Nicholas James, Institute of Cancer Research, London, UK, presented findings from a trial evaluating two different bladder cancer treatment pathways to determine the time it took for patients with MIBC to receive the correct treatment. A secondary aim was to evaluate to time to correct treatment for all patients.

Data from 143 patients with suspected bladder cancer were randomised to two different treatment pathways. Patients with possible MIBC or probable non-MIBC enrolled to pathway one (n=72) proceeded to TURBT. Following this, patients identified as having MIBC went on to receive chemotherapy, radiotherapy, surgery, or palliative care, and those with non-MIBC received adjuvant therapy.

The remaining patients (n=71) were allocated to pathway two, in which they had an initial evaluation by flexible cystoscopy to determine whether they had possible MIBC or probable non-MIBC, using the Likert scale. Following this, if the diagnosis was possible MIBC, patients proceeded to MRI, and if the diagnosis was non-MIBC, patients proceeded to TURBT.

The team found that the MRI-guided assessment for those with possible MIBC reduced the time to correct treatment to 53 days, compared to 98 with TURBT (hazard ratio: 3.4; 95% confidence interval: 1.4-8.3; p=0.0046).
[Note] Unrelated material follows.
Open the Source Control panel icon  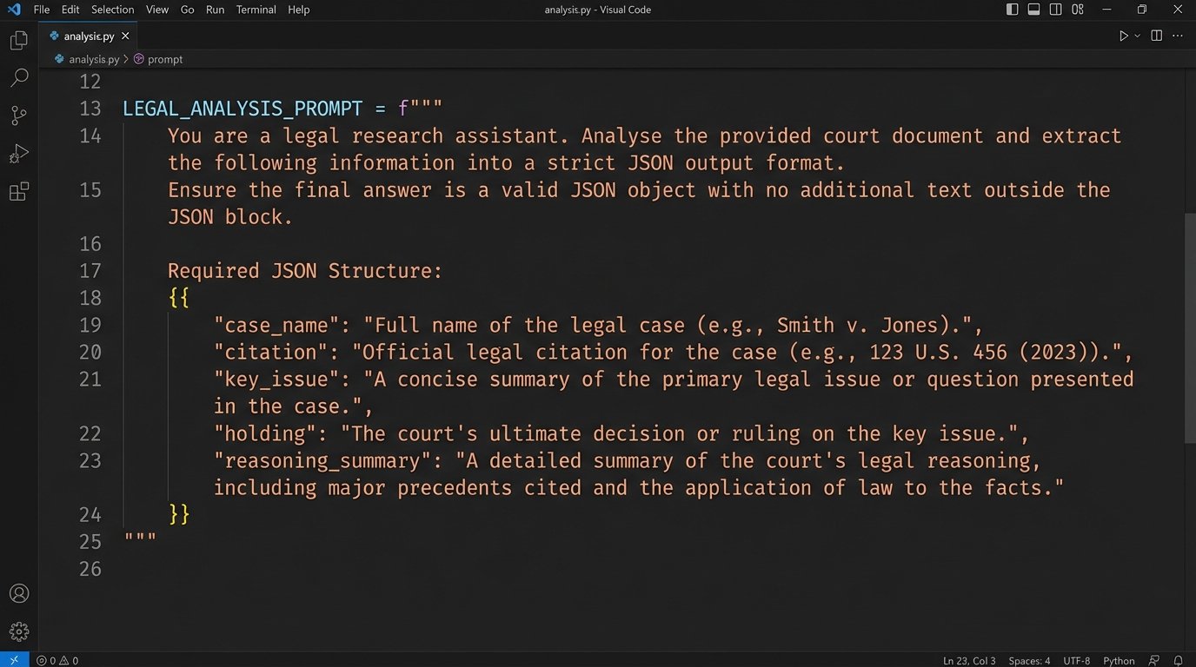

They also found “no adverse effect” on time to correct treatment for patients with non-MIBC.

These promising findings highlight how introducing MRI-based assessment to the care pathway for patients with suspected MIBC could lead to reduced time to correct treatment, which could potentially improve outcomes; however, this will need to be further evaluated on a larger scale.